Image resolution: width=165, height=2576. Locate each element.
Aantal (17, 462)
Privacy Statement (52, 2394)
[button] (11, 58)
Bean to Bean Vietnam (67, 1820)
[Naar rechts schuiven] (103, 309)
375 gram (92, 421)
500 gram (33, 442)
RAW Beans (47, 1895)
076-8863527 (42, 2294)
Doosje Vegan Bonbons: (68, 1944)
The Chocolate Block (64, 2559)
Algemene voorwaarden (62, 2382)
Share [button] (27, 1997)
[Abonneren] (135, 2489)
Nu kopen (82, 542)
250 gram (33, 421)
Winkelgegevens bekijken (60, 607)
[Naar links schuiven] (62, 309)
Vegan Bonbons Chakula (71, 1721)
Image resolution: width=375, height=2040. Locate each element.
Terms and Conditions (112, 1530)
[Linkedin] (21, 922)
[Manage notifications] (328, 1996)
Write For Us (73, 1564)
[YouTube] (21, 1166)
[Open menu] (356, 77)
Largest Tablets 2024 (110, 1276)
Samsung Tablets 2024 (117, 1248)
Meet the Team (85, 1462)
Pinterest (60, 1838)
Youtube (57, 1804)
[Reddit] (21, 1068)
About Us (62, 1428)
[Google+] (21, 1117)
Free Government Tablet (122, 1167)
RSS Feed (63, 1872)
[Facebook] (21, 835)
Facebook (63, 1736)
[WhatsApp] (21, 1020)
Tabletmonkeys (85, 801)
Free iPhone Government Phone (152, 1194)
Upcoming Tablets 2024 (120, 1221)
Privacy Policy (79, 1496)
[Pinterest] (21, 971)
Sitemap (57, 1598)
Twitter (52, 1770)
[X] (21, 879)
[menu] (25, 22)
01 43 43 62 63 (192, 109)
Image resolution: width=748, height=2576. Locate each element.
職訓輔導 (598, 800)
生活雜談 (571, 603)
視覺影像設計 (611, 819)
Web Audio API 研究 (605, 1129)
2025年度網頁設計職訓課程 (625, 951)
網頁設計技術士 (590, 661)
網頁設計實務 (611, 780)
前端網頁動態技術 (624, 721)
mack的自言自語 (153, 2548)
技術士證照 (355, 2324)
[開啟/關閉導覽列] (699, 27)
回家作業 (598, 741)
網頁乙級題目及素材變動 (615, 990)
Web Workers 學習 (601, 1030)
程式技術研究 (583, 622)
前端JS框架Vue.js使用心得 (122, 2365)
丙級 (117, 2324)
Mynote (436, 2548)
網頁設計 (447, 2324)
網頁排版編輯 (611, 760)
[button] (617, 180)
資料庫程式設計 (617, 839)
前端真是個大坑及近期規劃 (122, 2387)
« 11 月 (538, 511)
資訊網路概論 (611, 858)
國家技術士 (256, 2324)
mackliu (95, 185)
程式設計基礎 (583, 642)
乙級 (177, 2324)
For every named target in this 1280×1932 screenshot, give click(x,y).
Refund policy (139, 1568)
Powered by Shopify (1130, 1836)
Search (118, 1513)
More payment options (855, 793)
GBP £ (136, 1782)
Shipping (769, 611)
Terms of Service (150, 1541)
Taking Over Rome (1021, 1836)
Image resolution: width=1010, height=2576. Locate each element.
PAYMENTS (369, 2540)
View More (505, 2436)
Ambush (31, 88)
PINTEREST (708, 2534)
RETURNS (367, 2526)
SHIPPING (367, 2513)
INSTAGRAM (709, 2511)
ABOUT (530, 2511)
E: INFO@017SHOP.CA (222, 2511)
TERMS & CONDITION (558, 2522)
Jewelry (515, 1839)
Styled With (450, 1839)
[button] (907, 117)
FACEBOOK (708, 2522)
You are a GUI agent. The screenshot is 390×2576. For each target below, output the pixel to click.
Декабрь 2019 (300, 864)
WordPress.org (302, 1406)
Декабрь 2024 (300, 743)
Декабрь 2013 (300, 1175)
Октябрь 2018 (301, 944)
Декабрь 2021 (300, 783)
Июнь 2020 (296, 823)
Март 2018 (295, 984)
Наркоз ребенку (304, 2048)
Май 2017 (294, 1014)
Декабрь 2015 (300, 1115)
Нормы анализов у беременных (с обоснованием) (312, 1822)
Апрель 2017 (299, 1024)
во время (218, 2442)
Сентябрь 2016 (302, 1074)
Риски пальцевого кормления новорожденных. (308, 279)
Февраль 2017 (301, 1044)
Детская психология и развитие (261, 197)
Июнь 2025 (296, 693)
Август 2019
___
## Task
Only one part of the material above is to be transcribed, namely the lines starting with the line that has "Web Workers 學習 (601, 1030)" and going on through the line that has "ABOUT (530, 2511)", exactly as they stand.

## Result
Web Workers 學習 (601, 1030)
程式技術研究 (583, 622)
前端JS框架Vue.js使用心得 (122, 2365)
丙級 (117, 2324)
Mynote (436, 2548)
網頁設計 (447, 2324)
網頁排版編輯 (611, 760)
[button] (617, 180)
資料庫程式設計 (617, 839)
前端真是個大坑及近期規劃 (122, 2387)
« 11 月 (538, 511)
資訊網路概論 (611, 858)
國家技術士 (256, 2324)
mackliu (95, 185)
程式設計基礎 (583, 642)
乙級 (177, 2324)
For every named target in this 1280×1932 screenshot, give click(x,y).
Refund policy (139, 1568)
Powered by Shopify (1130, 1836)
Search (118, 1513)
More payment options (855, 793)
GBP £ (136, 1782)
Shipping (769, 611)
Terms of Service (150, 1541)
Taking Over Rome (1021, 1836)
Image resolution: width=1010, height=2576. Locate each element.
PAYMENTS (369, 2540)
View More (505, 2436)
Ambush (31, 88)
PINTEREST (708, 2534)
RETURNS (367, 2526)
SHIPPING (367, 2513)
INSTAGRAM (709, 2511)
ABOUT (530, 2511)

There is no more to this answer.